Artık Kürt sorunu değil, “Kürt çözümü”nü konuşmalıyız. Akan kanı durduracak ve Kürt halkının güvenle hareket edeceği koşulların yaratılması gerekiyor. Ne yapılacak, nasıl adım atılacak, Kürtlerin temel hak ve özgürlükleri için nasıl bir yol izlenecek, bunlar konuşulmalıdır. Çözüm için somut, güven yaratıcı ve akılcı önerilerin gündeme getirilmesi sağlanmalıdır. Değilse, mesafe almak mümkün olmayacaktır. Örneğin, Bölgesel Özerklik tartışılmalıdır.
Kürtlerin bir halk olarak, Bölgesel Kürt Yönetimi’nde yaşama haklarının olduğu kabul edilmelidir. Özerk Kürt Bölgesi’nde, eğitim ve öğretimin Kürtçe yapılacağı konuşulmalıdır.
Kamusal işlerin Kürtçe olacağı kabul edilmelidir. Bölgesel Kürt parlamentosunun tartışması yapılmalıdır. Tüm bunlar Türkiye’nin demokratikleşmesinde önemli adımlar olacaktır. Türk işçi ve emekçileri için bir kayıp, bir eksiklik de olmayacaktır. Üniter Devlet yapısının tek çözüm olduğu yaklaşımından vazgeçilmelidir. “Üniter (tek) devlet ” ve “karma devlet” modelleri tartışılmalıdır. Türkiye kendi modelini yaratmalıdır; ancak bu başta ezilen Kürt halkı olmak üzere iki halkın demokratik birliğini güçlendirecek bir mantıkla ele alınmalıdır.

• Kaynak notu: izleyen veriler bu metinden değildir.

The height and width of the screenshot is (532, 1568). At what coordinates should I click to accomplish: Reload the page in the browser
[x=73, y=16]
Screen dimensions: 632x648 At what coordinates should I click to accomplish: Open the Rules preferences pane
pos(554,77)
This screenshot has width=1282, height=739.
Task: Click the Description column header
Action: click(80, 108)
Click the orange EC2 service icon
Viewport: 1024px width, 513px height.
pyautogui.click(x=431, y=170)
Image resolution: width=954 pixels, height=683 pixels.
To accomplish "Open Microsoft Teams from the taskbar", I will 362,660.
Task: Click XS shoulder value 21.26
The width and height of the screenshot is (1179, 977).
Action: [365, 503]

Türkiye gibi çok uluslu, çok dilli, çok inançlı, çok kültürlü bir ülkede, çözüm yolu tekçi yaklaşımla sağlanamaz. Demokratik bir ülkede, her ulusun, her dilin, inancın, kültürün ve farklılığın özgürce yaşamasına olanak yaratılmalıdır. Bir çok ülkede, özellikle, övüp bitiremedikleri AB ülkelerinde federal yönetimler, özerklikler vb. farklı yönetim biçimleri bulunuyor ve bu durum bu ülkelerin bölünüp parçalanmasına neden olmuyor. Farklı dillerin bulunduğu ülkelerde fevkalâde birlik ve kardeşlik içinde yaşanmaktadır. Bu ülkelerin bir bölümünde uluslaşma süreci farklı işlemiş ve tek uluslu federatif yönetimler, bir bölümünde ise farklı ulusların, dillerin birliğinden oluşan ortak cumhuriyetler var. Demokratik Türkiye’nin yolu, uluslar, dinler, farklı diller ve kültürler üzerindeki baskının ortadan kalkmasından geçiyorsa, bunlar artık tartışılmalıdır. Türklük ve Sünnilik dayatılarak, “demokratik açılım” sağlanamaz. İslam üst kimliği” gibi yollar da çözüm değildir.